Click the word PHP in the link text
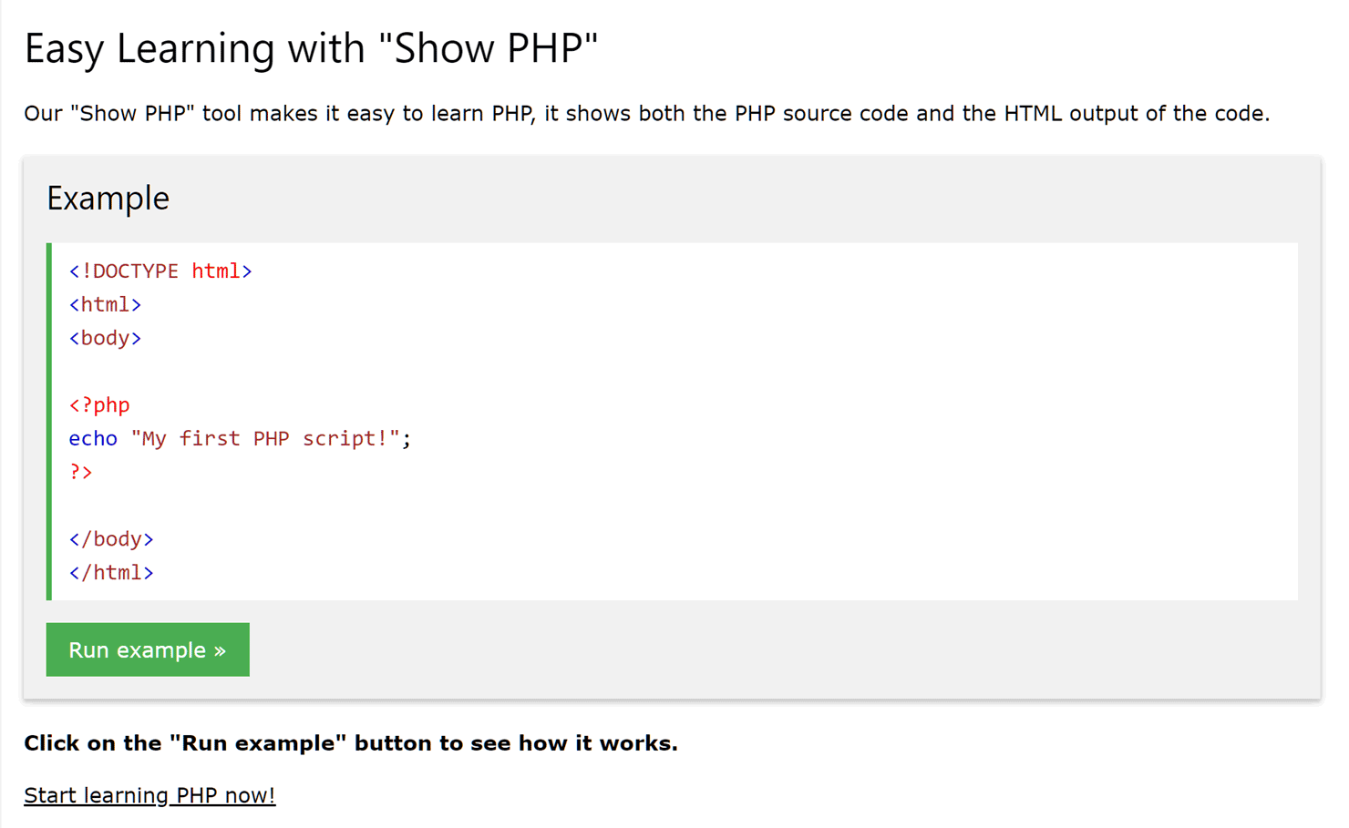 197,795
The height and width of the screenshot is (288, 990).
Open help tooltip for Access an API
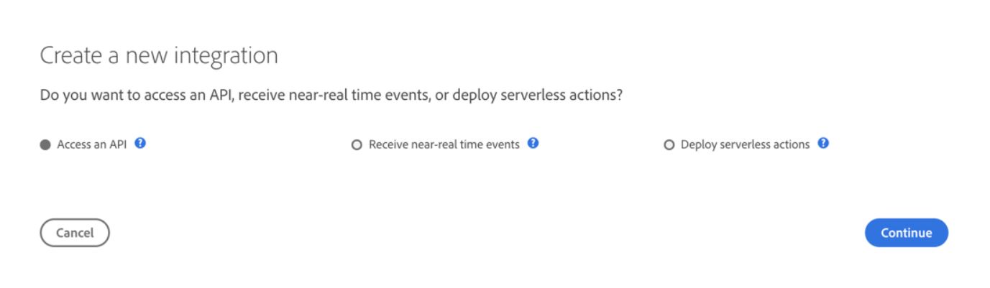click(140, 144)
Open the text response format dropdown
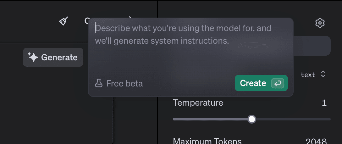This screenshot has height=144, width=342. (x=308, y=75)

○ ○ ○ ○

> _Required action_:
Reproduce, unchanged, each line between the one with "The height and" and the last line of the material, both included; the pictures do not go in.

> _Solution to the exercise_:
The height and width of the screenshot is (288, 990).
Open help tooltip for Access an API
click(140, 144)
Open the text response format dropdown
This screenshot has height=144, width=342. (x=308, y=75)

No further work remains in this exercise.